The morphology of MDA-MB-231 cells treated with CEA extract was observed using the AO/PI staining method with the aid of a fluorescence microscope (×400 magnification). At the low concentration (30 μg/mL), apoptotic cells were stained green in the cytoplasm and nucleus, with blebbing of the plasma membrane and chromatin condensation observed in the nucleus, both of which are hallmarks of apoptosis.[24] At 60 μg/mL, other than membrane blebbing, the even spread of chromatin fragments in some of the cells stained with PI indicated that necrotic cells were present;[25] this phenomenon is undesirable due to the inflammatory responses that may be induced as a result.[26] At 120 μg/mL, the cells fluoresced red, mainly from the nucleus, indicating that late apoptosis had occurred.[22,27] Overall, the CEA extract mainly induced apoptosis in MDA-MB-231 cells.

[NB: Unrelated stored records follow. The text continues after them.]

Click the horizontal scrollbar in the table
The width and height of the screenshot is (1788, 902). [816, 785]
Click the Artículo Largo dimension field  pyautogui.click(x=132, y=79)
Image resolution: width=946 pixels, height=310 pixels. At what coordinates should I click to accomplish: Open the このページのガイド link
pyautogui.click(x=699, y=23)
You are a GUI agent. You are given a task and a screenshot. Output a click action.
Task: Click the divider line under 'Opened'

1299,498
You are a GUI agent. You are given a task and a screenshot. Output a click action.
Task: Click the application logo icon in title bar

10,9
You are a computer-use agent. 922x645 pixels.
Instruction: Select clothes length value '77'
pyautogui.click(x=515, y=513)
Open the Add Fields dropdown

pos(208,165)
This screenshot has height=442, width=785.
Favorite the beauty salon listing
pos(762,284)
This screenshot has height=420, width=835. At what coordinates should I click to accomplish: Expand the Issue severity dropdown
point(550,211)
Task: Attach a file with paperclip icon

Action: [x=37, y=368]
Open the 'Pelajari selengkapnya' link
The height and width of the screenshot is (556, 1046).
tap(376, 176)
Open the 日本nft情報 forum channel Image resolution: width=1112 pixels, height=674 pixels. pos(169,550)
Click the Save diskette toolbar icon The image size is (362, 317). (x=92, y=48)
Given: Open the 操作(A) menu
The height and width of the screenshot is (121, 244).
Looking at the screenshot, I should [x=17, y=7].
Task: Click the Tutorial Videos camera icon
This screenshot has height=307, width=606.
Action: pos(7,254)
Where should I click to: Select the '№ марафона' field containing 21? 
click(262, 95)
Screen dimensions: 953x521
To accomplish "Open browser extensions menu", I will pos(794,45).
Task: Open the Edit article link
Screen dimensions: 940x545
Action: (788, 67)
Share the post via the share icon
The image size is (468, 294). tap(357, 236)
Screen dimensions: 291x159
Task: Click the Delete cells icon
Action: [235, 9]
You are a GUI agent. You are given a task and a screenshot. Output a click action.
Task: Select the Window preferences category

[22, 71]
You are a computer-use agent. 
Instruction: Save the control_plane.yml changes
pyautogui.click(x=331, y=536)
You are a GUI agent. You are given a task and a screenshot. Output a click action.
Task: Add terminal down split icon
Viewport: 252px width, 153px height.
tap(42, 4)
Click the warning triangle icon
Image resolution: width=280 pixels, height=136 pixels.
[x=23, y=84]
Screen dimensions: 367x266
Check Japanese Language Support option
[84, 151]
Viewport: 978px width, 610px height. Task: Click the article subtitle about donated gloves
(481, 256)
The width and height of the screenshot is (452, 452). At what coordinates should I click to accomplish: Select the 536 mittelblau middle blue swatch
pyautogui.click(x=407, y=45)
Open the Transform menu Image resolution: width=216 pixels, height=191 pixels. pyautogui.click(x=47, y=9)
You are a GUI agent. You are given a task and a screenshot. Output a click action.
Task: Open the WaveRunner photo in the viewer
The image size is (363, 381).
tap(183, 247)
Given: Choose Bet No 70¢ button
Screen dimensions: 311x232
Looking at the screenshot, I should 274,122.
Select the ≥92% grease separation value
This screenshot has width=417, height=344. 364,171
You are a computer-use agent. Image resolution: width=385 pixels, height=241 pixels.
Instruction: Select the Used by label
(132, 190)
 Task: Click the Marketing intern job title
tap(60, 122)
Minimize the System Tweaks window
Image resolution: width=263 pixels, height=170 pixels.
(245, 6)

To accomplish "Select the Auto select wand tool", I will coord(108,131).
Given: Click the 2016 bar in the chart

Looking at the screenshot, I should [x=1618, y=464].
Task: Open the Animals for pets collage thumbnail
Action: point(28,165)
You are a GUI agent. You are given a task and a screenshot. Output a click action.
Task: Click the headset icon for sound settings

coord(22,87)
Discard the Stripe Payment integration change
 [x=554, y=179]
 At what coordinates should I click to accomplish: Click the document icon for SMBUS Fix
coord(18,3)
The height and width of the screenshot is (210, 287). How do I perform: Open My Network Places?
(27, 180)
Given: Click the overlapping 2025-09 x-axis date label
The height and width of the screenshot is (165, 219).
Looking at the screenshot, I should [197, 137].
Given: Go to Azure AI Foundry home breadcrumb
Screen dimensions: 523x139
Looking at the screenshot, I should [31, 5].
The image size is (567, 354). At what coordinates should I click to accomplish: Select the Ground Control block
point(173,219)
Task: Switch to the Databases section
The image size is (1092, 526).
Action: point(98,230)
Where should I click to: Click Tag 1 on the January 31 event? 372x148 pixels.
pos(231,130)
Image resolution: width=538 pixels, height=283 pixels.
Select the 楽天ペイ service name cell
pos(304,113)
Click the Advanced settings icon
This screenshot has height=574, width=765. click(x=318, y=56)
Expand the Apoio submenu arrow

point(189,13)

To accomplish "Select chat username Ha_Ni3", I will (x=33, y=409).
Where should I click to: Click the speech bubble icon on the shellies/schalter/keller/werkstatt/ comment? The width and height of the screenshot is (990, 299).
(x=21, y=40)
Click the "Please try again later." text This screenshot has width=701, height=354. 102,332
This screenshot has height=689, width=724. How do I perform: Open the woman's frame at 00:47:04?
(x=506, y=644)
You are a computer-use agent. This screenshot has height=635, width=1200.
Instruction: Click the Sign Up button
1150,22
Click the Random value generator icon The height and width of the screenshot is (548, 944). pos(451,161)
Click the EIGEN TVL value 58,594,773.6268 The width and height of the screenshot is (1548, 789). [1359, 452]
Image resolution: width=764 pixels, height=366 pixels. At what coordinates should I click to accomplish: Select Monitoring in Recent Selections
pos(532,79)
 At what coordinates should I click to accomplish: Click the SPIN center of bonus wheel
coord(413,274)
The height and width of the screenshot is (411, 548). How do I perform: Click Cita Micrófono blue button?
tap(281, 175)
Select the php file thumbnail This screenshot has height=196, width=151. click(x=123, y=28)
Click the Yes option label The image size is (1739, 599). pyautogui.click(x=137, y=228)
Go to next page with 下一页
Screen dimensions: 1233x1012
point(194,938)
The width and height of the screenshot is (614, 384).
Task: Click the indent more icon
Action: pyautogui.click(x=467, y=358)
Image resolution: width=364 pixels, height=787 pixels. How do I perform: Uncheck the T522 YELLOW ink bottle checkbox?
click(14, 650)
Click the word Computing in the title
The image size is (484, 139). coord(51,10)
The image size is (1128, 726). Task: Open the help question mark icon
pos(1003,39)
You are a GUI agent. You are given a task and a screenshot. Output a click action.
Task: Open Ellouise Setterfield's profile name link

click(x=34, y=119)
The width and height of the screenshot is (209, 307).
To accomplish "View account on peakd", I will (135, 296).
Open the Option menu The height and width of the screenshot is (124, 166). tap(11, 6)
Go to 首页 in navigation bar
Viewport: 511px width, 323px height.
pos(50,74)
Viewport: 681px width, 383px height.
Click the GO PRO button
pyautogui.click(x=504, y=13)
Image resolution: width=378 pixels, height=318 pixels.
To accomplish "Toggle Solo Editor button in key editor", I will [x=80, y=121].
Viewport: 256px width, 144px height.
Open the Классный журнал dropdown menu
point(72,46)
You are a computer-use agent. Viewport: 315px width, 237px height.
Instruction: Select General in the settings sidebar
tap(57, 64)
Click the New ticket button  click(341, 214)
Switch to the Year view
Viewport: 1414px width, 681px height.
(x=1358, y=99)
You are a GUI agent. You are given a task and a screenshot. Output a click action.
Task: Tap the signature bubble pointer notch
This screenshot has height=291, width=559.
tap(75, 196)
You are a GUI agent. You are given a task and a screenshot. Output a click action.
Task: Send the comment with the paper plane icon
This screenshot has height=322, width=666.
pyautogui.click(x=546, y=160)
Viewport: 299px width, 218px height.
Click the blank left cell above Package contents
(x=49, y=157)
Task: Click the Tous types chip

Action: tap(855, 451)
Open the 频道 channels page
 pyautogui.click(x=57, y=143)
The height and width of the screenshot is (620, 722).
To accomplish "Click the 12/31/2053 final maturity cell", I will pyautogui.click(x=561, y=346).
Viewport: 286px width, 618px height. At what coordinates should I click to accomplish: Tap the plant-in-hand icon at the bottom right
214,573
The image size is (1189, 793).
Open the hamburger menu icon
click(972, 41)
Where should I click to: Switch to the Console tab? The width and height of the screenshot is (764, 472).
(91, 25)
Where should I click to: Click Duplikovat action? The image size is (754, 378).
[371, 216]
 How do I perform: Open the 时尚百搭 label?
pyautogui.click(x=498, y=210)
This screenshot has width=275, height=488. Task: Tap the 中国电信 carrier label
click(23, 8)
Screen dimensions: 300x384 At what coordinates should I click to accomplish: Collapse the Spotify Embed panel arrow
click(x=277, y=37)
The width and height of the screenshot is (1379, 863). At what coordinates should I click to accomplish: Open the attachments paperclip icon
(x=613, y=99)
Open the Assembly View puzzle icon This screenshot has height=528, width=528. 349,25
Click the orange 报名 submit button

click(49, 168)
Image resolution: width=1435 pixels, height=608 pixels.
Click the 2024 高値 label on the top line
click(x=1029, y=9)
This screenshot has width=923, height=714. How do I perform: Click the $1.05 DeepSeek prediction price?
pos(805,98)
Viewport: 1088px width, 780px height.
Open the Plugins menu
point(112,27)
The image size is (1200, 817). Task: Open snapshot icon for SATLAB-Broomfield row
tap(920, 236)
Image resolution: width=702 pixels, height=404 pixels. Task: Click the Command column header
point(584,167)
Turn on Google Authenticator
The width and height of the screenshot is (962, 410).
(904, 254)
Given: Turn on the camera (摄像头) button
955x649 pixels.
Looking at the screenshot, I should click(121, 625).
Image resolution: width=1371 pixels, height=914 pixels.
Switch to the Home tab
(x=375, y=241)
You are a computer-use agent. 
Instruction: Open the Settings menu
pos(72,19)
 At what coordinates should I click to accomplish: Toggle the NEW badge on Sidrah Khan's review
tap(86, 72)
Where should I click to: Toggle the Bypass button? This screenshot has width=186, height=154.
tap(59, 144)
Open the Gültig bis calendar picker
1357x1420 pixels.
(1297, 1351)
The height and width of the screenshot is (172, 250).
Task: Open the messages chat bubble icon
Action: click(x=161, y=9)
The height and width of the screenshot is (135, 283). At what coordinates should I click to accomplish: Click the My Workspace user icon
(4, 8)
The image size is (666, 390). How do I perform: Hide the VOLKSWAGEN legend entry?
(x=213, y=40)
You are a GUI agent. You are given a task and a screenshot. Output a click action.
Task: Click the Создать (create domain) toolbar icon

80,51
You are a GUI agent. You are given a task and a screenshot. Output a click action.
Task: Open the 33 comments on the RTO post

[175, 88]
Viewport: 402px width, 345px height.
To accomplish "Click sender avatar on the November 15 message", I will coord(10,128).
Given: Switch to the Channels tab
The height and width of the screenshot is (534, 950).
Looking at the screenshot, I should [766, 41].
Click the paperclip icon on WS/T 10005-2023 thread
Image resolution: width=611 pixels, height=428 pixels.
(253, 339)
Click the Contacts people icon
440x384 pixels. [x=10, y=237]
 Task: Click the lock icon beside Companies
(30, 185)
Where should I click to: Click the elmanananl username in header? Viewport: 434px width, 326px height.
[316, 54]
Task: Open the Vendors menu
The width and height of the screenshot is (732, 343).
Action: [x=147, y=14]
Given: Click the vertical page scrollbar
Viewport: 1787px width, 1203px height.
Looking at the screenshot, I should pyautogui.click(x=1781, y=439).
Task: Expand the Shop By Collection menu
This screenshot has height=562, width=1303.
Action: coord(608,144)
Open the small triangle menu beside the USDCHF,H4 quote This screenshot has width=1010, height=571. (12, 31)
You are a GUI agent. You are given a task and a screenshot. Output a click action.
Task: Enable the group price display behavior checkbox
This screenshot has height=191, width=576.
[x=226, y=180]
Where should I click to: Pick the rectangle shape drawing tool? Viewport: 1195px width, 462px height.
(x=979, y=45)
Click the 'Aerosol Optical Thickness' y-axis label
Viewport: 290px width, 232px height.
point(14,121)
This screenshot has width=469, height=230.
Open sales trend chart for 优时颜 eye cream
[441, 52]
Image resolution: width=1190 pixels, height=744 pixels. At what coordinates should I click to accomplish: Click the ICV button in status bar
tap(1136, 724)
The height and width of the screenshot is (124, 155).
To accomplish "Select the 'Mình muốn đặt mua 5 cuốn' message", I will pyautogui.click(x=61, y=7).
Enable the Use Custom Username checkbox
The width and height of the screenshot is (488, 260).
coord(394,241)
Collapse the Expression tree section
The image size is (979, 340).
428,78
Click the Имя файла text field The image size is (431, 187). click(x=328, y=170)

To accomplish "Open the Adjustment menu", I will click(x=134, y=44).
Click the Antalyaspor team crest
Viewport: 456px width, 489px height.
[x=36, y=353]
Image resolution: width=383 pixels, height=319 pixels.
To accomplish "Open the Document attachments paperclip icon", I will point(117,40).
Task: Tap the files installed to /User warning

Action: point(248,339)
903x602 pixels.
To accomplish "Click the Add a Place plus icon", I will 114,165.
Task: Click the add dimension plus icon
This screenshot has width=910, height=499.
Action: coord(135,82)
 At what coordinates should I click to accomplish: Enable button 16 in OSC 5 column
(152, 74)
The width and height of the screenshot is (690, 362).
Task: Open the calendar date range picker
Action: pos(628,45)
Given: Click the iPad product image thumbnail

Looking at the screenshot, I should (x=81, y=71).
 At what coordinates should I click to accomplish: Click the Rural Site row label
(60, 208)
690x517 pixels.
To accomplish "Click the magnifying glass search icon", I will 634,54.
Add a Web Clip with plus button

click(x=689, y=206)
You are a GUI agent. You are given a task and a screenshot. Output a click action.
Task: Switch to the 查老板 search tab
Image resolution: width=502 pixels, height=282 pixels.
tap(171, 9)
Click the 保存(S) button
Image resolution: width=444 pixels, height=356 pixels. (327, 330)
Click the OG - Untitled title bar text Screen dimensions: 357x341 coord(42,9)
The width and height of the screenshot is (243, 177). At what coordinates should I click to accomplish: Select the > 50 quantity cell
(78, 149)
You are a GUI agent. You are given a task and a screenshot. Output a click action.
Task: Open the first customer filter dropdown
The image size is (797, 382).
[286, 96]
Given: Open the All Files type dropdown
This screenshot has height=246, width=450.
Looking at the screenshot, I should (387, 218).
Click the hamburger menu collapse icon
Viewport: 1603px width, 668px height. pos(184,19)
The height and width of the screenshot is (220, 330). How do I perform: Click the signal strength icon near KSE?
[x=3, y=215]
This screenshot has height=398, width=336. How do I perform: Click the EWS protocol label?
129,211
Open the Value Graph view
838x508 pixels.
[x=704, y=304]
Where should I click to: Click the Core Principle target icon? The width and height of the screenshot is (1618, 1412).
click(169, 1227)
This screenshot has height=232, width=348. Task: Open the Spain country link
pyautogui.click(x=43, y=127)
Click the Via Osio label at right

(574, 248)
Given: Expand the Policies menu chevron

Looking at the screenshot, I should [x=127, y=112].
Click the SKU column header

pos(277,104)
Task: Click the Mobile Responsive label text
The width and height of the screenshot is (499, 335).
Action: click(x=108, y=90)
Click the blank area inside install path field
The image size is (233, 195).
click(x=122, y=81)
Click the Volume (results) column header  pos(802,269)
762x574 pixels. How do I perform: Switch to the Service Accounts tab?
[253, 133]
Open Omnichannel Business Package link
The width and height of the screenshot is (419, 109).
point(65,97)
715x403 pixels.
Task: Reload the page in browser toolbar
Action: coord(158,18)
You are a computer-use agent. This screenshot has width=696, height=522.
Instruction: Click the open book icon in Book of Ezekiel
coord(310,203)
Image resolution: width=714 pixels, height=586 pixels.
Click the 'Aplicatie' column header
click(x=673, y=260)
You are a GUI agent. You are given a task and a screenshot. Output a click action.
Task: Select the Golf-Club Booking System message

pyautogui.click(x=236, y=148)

The translocation of phosphatidylserine (PS) from the inner to the outer leaflet within the membrane is an important feature of apoptotic cell death, with the cell membrane remaining intact.[28] By targeting the specific ligand of PS, annexin V analysis was undertaken to investigate the early stages of apoptosis. Cells stained with annexin V-FITC were apoptotic while cells stained with both annexin V-FITC and PI were in late apoptosis, and cells stained with PI alone were necrotic.[29] The results showed a significant increase in early apoptotic cells after treatment with the CEA extract from C. calcitrans. This suggests that the mode of cell death had already switched on towards the apoptosis pathway. In a parallel study, the induction of apoptosis by the CEA extract was evaluated by TUNEL labeling of DNA fragments. Cells labeled with FITC fluoresced green and thus contained broken DNA strands, and total DNA was counter-stained with PI.[30] From the TUNEL assay [Figure 5], high number of cells containing fragmented DNA were found when treated with the high concentration of extract. Taken together, the presence of the sub-G1 peak, the microscopic morphology, and the annexin V and TUNEL assay proved that the CEA extract of C. calcitrans induced apoptosis in MDA-MB-231 cells.

Figure 5

Apoptosis induced by ethyl acetate extract of Chaetoceros calcitrans was determined by the presence of apoptotic deoxyribonucleic acid (DNA) strand breaks detected via Terminal deoxynucleotidyl transferase-mediated d-UTP Nick End Labeling TUNEL staining flow cytometry is shown. DNA fragmentation is obviously increased from low concentration treatment (b) to high concentration of treatment (d), compared with the control (a). Data represent percentage mean±standard deviation (n = 3), *P < 0.05

The expression of apoptosis-related genes was evaluated using a multiplex GeXp system. Expression of caspases-4 was significantly up regulated at all concentrations, which is believed to initiate apoptosis through the endoplasmic reticulum death pathway.[31] The expression of the anti-apoptotic factor, Bcl-2, which also plays an important role in the mitochondria-mediated apoptosis,[32] was effectively suppressed at 120 μg/mL and Bcl-2 suppression are thought to be involved in S and G2/M cell cycle phases arrest.[3334]

CONCLUSION

Among all the crude solvent extracts tested, the CEA extract of C. calcitrans was the most cytotoxic towards MDA-MB-231, a hormone-independent human breast cancer cell line, with an IC50 of 60 μg/mL. The mode of cell death induced by the extract was mainly apoptosis, as confirmed by the AO/PI staining, annexin V-FITC and TUNEL assay. The induction of apoptosis was found to be dose-dependent. The effects of the CEA extract of C. calcitrans on gene expression were dose-dependent, and the caspase induction pathway is believed to be one of the mechanisms underlying the induction of apoptosis by the CEA extract. Further, study is required to isolate and identify the bioactive compounds from C. calcitrans and in vivo study to further evaluate the potential anti-tumor activity of the extract for potential development as an anticancer agent.